» WHAT IS BEING ASKED:
Review the material and extract every line in which the word "dropdown" occurs.

» PROVIDED RECORDS:
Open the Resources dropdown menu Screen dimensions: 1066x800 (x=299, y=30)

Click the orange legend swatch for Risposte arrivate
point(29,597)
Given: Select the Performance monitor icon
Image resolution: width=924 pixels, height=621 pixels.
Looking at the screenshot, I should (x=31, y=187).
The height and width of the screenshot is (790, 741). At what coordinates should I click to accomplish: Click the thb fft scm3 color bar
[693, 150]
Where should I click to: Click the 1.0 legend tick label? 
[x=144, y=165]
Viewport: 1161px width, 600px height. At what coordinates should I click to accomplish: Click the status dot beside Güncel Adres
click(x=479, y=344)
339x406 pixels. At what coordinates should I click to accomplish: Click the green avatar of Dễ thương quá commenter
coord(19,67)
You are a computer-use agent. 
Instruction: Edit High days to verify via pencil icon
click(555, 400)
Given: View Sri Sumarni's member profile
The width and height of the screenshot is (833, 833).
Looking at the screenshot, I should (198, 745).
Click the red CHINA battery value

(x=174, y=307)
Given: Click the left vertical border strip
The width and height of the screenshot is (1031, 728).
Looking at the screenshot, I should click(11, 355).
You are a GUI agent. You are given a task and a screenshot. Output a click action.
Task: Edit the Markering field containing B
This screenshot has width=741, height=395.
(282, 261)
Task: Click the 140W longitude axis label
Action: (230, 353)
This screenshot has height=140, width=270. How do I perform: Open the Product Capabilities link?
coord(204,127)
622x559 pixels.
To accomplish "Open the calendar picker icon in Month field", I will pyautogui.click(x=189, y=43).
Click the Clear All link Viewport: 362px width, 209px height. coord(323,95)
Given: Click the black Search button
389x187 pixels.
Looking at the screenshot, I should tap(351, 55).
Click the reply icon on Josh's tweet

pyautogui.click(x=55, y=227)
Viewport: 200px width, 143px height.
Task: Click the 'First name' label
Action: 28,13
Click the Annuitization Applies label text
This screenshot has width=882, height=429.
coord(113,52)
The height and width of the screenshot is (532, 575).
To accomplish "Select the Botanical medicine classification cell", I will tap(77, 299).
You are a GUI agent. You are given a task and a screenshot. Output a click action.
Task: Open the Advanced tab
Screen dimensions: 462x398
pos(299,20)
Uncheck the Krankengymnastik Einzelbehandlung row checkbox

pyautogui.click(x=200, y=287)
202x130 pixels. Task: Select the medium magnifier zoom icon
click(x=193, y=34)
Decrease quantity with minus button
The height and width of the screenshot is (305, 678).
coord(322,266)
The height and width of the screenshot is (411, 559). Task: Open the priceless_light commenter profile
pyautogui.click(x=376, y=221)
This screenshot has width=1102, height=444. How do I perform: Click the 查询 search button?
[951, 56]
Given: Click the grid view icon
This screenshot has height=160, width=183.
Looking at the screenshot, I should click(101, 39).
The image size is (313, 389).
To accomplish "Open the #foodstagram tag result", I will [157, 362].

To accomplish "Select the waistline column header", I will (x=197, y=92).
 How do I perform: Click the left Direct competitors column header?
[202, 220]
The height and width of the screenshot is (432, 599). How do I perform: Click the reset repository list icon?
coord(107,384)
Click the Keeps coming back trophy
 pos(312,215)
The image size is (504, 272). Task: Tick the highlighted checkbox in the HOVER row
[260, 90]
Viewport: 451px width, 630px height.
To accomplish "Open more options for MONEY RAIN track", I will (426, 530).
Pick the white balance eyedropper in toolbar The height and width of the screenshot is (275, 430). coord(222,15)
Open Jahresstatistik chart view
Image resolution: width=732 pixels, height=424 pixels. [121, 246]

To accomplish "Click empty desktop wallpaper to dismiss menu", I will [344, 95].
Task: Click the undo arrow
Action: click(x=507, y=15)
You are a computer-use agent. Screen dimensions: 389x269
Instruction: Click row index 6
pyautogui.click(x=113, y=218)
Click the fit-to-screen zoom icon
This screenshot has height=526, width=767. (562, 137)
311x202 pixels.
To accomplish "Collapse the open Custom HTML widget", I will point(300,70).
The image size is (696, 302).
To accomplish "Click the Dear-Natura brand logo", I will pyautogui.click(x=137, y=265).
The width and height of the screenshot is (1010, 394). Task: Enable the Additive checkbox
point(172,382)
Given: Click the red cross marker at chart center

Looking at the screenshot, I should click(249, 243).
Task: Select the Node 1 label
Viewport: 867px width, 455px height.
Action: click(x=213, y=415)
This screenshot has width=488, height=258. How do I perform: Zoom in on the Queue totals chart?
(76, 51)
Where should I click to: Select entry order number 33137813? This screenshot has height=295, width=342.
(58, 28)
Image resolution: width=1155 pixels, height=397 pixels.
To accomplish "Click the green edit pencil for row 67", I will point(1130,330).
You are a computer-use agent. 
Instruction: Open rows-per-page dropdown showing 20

» RESULT FOR THIS TASK:
Open the Resources dropdown menu Screen dimensions: 1066x800 (x=299, y=30)
Instruction: Open rows-per-page dropdown showing 20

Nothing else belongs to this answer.